Dämme brachen bei Starkregen
Ausgelöst wurde die Flut vor einem Jahr durch einen Sturm und heftigen Starkregen. Dass sie so tödlich wurde, lag aber daran, dass zwei Dämme oberhalb der Stadt brachen. Jahrelang waren sie nicht gewartet worden. Im Juli wurden zwölf staatliche Beamte zu langjährigen Haftstrafen verurteilt. Angeklagt waren sie wegen Verbrechen wie Fahrlässigkeit, Totschlag und der Verschwendung öffentlicher Gelder.
Hochrangige Politiker zogen allerdings keine Konsequenzen: "Niemand kann die Verantwortung für das tragen, was in Darna passiert ist. Das war höhere Gewalt. Kein Land der Welt hätte das verhindern können", sagt Aguilah Saleh, Präsident des Parlaments mit Sitz in Tobruk weit im Osten Libyens. Saleh war schon zu Zeiten des Langzeitherrschers Muammar al-Gaddafi ein mächtiger Strippenzieher in Libyen, heute ist er ein enger Verbündeter von General Haftar.
Kaum Kritik an Machthabern
Vor einem Jahr - wenige Tage nach der Flut - hatten hunderte Menschen in Darna gegen die Tatenlosigkeit der Politik demonstriert. Heute äußert in der Stadt kaum jemand offene Kritik an den Mächtigen.

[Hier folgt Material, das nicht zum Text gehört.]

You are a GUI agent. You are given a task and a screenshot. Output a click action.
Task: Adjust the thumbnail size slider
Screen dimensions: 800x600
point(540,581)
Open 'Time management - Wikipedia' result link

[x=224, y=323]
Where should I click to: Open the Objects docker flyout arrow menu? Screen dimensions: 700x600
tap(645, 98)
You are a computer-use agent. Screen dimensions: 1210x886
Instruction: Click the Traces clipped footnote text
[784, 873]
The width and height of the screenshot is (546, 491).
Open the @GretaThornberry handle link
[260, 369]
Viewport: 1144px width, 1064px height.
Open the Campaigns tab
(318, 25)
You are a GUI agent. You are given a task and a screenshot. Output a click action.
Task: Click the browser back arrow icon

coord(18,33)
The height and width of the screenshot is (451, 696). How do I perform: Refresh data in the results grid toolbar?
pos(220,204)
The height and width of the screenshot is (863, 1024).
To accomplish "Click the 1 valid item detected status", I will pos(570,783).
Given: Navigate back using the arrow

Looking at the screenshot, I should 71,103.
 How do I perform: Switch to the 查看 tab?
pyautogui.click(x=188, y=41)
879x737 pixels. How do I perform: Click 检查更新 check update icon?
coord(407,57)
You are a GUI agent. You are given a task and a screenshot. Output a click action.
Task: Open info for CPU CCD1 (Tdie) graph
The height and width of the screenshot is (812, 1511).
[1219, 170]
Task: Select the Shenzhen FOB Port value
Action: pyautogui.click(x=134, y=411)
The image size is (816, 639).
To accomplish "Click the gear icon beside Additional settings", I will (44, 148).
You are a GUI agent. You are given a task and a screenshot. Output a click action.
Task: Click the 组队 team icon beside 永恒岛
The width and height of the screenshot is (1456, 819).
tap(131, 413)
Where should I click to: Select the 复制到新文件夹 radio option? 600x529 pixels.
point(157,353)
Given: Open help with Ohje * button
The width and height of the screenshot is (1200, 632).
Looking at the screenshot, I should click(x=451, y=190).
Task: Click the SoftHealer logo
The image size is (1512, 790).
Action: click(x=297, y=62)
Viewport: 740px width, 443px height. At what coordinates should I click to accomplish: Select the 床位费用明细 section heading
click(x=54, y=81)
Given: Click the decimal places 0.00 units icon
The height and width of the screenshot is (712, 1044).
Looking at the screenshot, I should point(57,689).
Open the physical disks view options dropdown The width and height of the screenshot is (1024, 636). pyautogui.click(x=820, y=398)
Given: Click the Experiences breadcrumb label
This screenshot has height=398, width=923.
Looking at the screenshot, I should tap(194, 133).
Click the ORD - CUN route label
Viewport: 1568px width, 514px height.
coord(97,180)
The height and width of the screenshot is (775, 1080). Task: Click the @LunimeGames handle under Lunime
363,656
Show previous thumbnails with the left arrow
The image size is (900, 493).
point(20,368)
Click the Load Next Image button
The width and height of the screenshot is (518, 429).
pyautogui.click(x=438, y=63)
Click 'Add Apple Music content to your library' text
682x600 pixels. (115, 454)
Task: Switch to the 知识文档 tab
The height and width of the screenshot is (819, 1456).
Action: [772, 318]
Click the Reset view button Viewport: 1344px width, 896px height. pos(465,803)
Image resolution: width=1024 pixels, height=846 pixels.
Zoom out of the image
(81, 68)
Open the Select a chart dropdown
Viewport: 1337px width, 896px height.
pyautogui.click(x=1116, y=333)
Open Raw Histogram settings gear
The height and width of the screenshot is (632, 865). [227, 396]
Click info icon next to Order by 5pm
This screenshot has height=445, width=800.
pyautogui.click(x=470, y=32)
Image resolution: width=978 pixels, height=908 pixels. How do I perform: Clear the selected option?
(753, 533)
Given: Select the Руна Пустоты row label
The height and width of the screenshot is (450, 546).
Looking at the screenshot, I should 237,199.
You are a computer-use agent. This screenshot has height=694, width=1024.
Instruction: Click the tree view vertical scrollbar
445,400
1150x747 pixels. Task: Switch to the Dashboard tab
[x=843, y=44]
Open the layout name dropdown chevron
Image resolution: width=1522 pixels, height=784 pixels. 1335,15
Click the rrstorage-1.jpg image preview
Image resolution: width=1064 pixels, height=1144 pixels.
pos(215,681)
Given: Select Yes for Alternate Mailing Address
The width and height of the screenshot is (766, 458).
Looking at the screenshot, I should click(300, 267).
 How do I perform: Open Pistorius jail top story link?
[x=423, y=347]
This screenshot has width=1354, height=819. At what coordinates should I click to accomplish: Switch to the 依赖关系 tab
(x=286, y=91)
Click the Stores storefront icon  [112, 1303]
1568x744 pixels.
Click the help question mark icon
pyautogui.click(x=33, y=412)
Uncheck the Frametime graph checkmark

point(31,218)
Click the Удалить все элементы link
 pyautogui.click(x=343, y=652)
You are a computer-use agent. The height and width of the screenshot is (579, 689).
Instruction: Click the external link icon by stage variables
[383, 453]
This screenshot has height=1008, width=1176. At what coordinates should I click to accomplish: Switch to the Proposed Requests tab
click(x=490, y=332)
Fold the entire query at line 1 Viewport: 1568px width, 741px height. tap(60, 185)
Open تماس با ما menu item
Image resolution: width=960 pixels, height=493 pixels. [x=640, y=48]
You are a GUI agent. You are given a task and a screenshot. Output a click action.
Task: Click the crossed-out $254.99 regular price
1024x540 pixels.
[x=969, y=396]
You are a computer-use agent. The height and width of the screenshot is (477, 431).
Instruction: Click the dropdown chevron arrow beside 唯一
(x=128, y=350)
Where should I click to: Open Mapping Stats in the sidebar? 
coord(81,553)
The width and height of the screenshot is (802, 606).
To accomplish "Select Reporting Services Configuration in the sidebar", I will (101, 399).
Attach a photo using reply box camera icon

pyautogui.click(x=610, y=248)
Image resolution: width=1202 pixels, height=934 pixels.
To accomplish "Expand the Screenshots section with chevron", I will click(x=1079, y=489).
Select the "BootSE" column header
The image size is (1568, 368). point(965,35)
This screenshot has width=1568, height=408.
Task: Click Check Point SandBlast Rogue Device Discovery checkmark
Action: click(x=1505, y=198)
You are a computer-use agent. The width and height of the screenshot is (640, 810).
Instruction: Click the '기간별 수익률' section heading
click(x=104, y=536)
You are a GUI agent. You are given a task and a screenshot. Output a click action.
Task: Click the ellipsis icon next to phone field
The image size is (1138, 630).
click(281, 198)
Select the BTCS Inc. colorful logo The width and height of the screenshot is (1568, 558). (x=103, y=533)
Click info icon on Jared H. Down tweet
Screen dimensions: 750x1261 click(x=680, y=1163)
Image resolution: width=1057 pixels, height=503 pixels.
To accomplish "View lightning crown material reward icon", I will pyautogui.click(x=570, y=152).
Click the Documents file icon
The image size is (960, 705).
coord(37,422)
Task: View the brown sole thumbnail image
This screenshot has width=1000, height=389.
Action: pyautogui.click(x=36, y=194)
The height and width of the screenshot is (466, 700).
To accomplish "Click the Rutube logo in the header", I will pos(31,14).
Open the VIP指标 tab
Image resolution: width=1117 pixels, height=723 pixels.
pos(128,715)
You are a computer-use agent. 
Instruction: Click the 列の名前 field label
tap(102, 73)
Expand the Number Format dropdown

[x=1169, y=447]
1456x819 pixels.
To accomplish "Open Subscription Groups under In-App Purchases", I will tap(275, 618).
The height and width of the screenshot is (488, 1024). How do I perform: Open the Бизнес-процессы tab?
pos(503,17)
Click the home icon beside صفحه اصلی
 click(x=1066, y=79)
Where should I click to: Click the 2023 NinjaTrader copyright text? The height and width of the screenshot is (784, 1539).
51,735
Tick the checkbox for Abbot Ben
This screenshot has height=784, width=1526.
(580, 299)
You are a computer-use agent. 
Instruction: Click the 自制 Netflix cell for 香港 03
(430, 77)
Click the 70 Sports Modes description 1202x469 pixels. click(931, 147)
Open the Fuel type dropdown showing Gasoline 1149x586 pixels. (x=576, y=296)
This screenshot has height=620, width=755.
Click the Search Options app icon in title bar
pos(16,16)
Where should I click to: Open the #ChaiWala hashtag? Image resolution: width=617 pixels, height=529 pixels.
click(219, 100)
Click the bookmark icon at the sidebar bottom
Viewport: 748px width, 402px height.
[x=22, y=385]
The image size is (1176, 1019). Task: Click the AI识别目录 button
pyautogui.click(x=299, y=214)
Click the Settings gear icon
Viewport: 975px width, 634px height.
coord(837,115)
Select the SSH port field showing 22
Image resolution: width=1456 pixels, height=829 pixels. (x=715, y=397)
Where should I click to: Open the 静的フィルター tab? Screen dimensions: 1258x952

Malak al-Hanoushi von der Hilfsorganisation Pulse ist ziemlich dankbar für den Wiederaufbau. "Darna ist eine schöne Stadt - aber hier fehlten früher Orte für die einfachsten Freizeitaktivitäten wie Spielplätze. Zum Glück gibt es die jetzt, sie sind zu wichtigen Orten geworden, wo die Menschen zusammenkommen - sogar Frauen!"
Darna ist eine streng konservativ islamische Stadt - auf den meisten öffentlichen Plätzen sind nur Männer zu sehen. Der Wiederaufbau nach der Flut, so hofft Malak al-Hanoushi, könnte auch die Kultur der Stadt verändern.